Nominal bandpass characteristics of the filter used in this project are shown in Fig. 1. At 6 db down on the response curve, the bandwidth is approximately 2 kc.; and at 60 db down, the bandwidth is approximately 6 kc.

It is natural for mechanically resonant elements, such as metal discs, to have multiple resonances which allow spurious transmissions through the filter at frequencies other than those in the primary passband. By employing conventional type i.f. transformers at the input and output ends of the filter, these spurious signals are attenuated. Signal frequencies of plus or minus 20 kc. from the i.f. (435 kc. and 475 kc.) are cut by a minimum of 40 db. Frequencies above 475 kc. and below 435 kc. are far enough away from the rest of the receiver's passband to be blocked, and thus be of no consequence.

Input and output impedance is 10,000 ohms. Capacitive coupling is required to prevent B+ on the input side from getting to the output side, which is in the grid circuit of the next stage, and to prevent B+ from shorting to ground. In order to minimize the number of connections to the filter, the bottom leads of the windings in both transformers are already connected to the ground foil on the filter's printed circuit board. Only three connections are needed: plate, grid, and ground.

Construction. The only parts you will need, in addition to the mechanical filter, are two 10,000-ohm, 1/2-watt resistors, CR1 and R2), two 0.001-μf. ceramic disc capacitors (C1 and C2), a 1" x 1" piece of Vectorbord or other suitable material, six push-in terminals, and an L-shaped mounting bracket.

Except for the removal of the first i.f. transformer, all components and connections in your receiver or transceiver remain the same. A typical circuit before modifications is shown in Fig. 2. Variations in component values or in i.f. transformer design in different receivers are not critical and will not adversely affect the installation of the filter. Figure 3 shows the same portion of the receiver after the filter has been installed.

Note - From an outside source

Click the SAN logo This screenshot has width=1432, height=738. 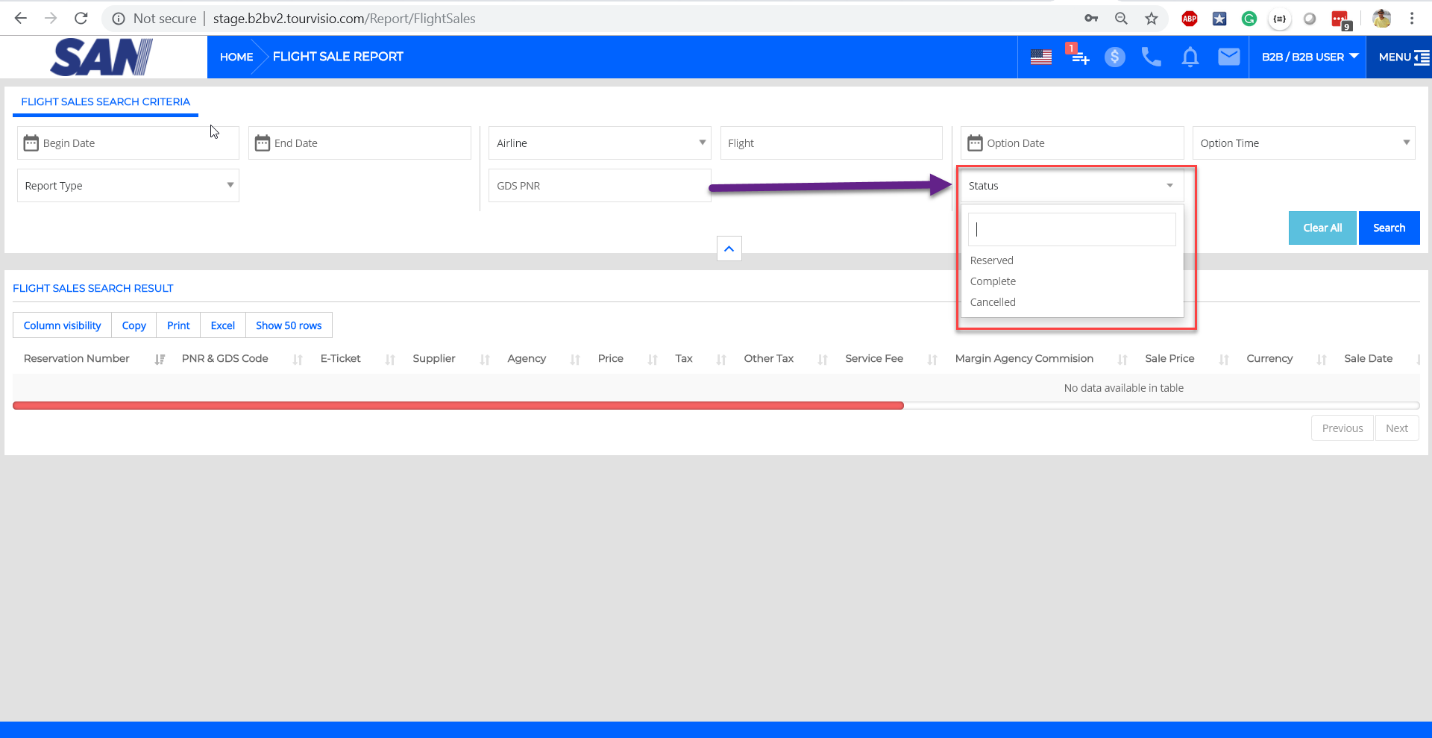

The actual filter and additional components are mounted on a subassembly as shown in Fig. 4. While it is not necessary to shield the filter - its components are already housed in metal cans which have been grounded to the printed circuit board - it is necessary to have a good ground connection between the board and the receiver's chassis.

The one-inch-square piece of Vectorbord is bolted to the bottom of the L-shaped bracket. Resistors R1 and R2 and capacitors C1 and C2 are mounted on the board. The push-in terminals serve to hold the components and the connections to the receiver. Before and after photos show how the subassembly is mounted on the chassis. Check to see that the board fits in the chassis opening, to fully seat the bracket.

Alignment. Generally, once the filter assembly has been installed, no further alignment is necessary. However, you might try to peak the remaining i.f. transformers in the receiver. Just in case the two transformers on the filter have been diddled with, they too should be aligned for maximum output at the designated intermediate frequency.

mechanical filter subassembly is installed - RF Cafe

Fig. 6 - After the first i.f. transformer is removed, the mechanical filter subassembly is installed, and held in place by two screws. The board should be made small enough to pass through chassis opening.

mechanical filter mounted in place of T1 - RF Cafe

Fig. 7 - Above-the-chassis view of mechanical filter mounted in place of T1. Insertion loss is on the order of 1.5 to 3 db.